The second part of the session will deal with databases and SQL. Here you will learn to:

  • connect to remote databases with R
  • generate SQL queries in R with dbplyr
  • manipulate and transform data in a remote database
  • how to collect hosted data and store it locally

Joins with dplyr

One of the mainstays of the dplyr package is merging data with the family join operations.

  • inner_join(df1, df2)
  • left_join(df1, df2)
  • right_join(df1, df2)
  • full_join(df1, df2)
  • semi_join(df1, df2)
  • anti_join(df1, df2)

(You might find it helpful to to see visual depictions of the different join operations here.)

For the simple examples that I’m going to show here, we’ll need some data sets that come bundled with the nycflights13 package. - Load it now and then inspect these data frames in your own console.

Let’s perform a left join on the flights and planes datasets. - Note: I’m going subset columns after the join, but only to keep text on the slide.

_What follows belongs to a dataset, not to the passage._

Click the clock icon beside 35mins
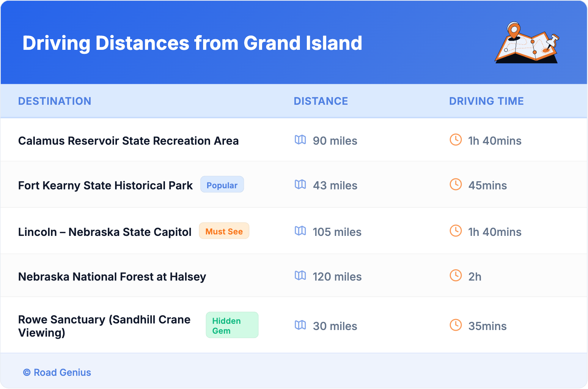Viewport: 588px width, 389px height. click(x=456, y=325)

left_join(flights, planes) %>%
  select(year, month, day, dep_time, arr_time, carrier, flight, tailnum, type, model) %>%
  head(3) ## Just to save vertical space in output

Note that dplyr made a reasonable guess about which columns to join on (i.e. columns that share the same name). It also told us its choices:

## Joining, by = c("year", "tailnum")

However, there’s an obvious problem here: the variable “year” does not have a consistent meaning across our joining datasets! - In one it refers to the year of flight, in the other it refers to year of construction.

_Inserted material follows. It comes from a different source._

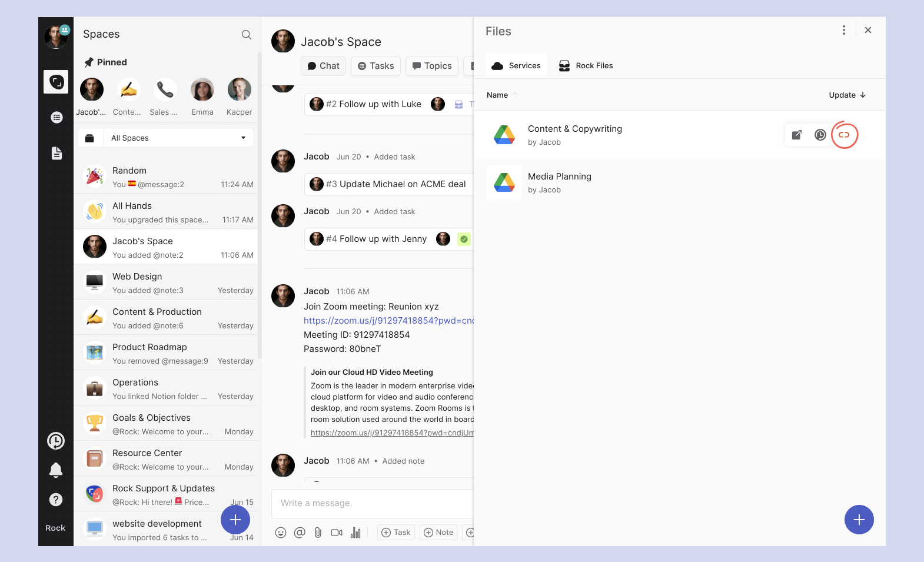
Task: Open the bell notifications icon
Action: 56,470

Luckily, there’s an easy way to avoid this problem. - Try ?dplyr::join.

You just need to be more explicit in your join call by using the by = argument. - You can also rename any ambiguous columns to avoid confusion.

left_join(
  flights,
  planes %>% rename(year_built = year), ## Not necessary w/ below line, but helpful
  by = "tailnum" ## Be specific about the joining column
  ) %>%
  select(year, month, day, dep_time, arr_time, carrier, flight, tailnum, year_built, type, model) %>%
  head(3) 

Last thing I’ll mention for now; note what happens if we again specify the join column… but don’t rename the ambiguous “year” column in at least one of the given data frames.

left_join(
  flights,
  planes, ## Not renaming "year" to "year_built" this time
  by = "tailnum"
  ) %>%
  select(contains("year"), month, day, dep_time, arr_time, carrier, flight, tailnum, type, model) %>%
  head(3)

Make sure you know what “year.x” and “year.y” are. Again, it pays to be specific.


Working with databases 💾

So far, we have dealt with small datasets that easily fit into your computer’s memory. But what about datasets that are too large for your computer to handle as a whole? In this case, storing the data outside of R and organizing it in a database is helpful. Connecting to the database allows you to retrieve only the parts needed for your current analysis.

Even better, many large datasets are already available in public or private databases. You can query them without having to download the data first.

Necessary packages

Accessing databases in R requires a few packages:

  • dbplyrmakes use of the same functions as dplyr, but also works with remote data stored in databases.

  • DBI is a package that allows R to connect easily to a DBMS (DataBase Management System)

  • Some package to interact with the back-end of the remote database such as RSQLite, other options might be:

    • RMariaDB::MariaDB() for RMariaDB,
    • RPostgres::Postgres() for RPostgres,
    • odbc::odbc() for odbc,
    • and bigrquery::bigquery() for BigQuery.

Connecting to a database

To connect to the database, we will use dbConnect() from the DBI package which defines a common interface between R and database management systems. The first argument is the database driver which in our case is SQLite and the second argument is the name and location of the database.

Most existing databases don’t live in a file, but instead live on another server. In addition to the two arguments above, database drivers will therefore also require details like user, password, host, port, etc. That means your code will often look more like this:

con <- DBI::dbConnect(RMariaDB::MariaDB(), 
                      host = "database.rstudio.com",
                      user = "tom",
                      password = rstudioapi::askForPassword("Tom's password")
)

For the purposes of this lab however, we are connecting to an in-memory database. That way we can avoid potential issues regarding the registration for access to a database, creation and caching of credentials, as well as defining safe ports and other boring details.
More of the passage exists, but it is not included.